• TASKS FOR THIS EXERCISE
a: According to the cardiogenic shock study summary below, in which journal issue were the findings published?
b: Decide whether each statement agrees with the cardiogenic shock study summary below. Answer yes or no for each, and quote the words from the summary that decide it.
(i) The study found that the incidence of cardiogenic shock declined.
(ii) Patients in the study had cardiogenic shock when they arrived at the hospital.
(iii) The patients were hospitalized at all 11 medical centers in Worcester.
c: Write out the part of the cardiogenic shock study summary below that starts at "A study of decade-long" and ends at "found a decline in death rates, but not incidence.", without changing any of its wording.

• PASSAGE SHOWN
A study of decade-long trends in the incidence and mortality rates of patients who develop cardiogenic shock during hospitalization for acute myocardial infarction found a decline in death rates, but not incidence.

A new population-based study describing decade-long trends in the incidence and hospital case-fatality rates for patients who developed cardiogenic shock during hospitalization for acute myocardial infarction (AMI) concluded that there has been a decline in death rates, but not incidence. The findings were published in the March 2016 issue of Circulation: Cardiovascular Quality and Outcomes.

Cardiogenic shock is a complication of AMI that remains the most common cause of mortality in patients hospitalized with AMI, despite improvements in the overall in-hospital prognosis associated with AMI.

Robert J. Goldberg, PhD, of the University of Massachusetts Medical School in Worcester, and colleagues followed a population of 5686 residents in central Massachusetts hospitalized with AMI at all 11 medical centers in Worcester, Massachusetts, during 6 biennial periods between 2001 and 2011. Patients did not have cardiogenic shock at the time of hospital presentation.

• SUPPLIED INFORMATION

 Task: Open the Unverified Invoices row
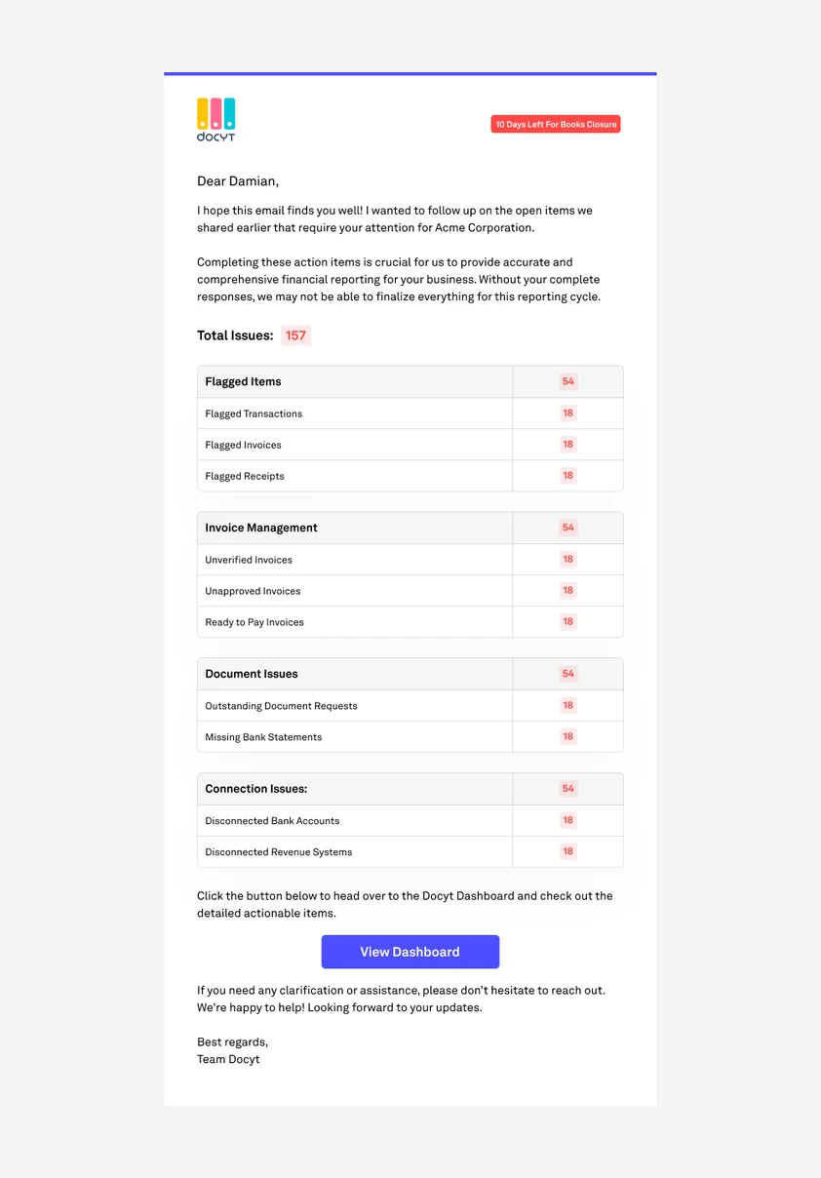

• SOLUTION LIST
a: The March 2016 issue of Circulation: Cardiovascular Quality and Outcomes.

b:
(i) No: "found a decline in death rates, but not incidence."
(ii) No: "Patients did not have cardiogenic shock at the time of hospital presentation."
(iii) Yes: "hospitalized with AMI at all 11 medical centers in Worcester, Massachusetts"

c:
A study of decade-long trends in the incidence and mortality rates of patients who develop cardiogenic shock during hospitalization for acute myocardial infarction found a decline in death rates, but not incidence.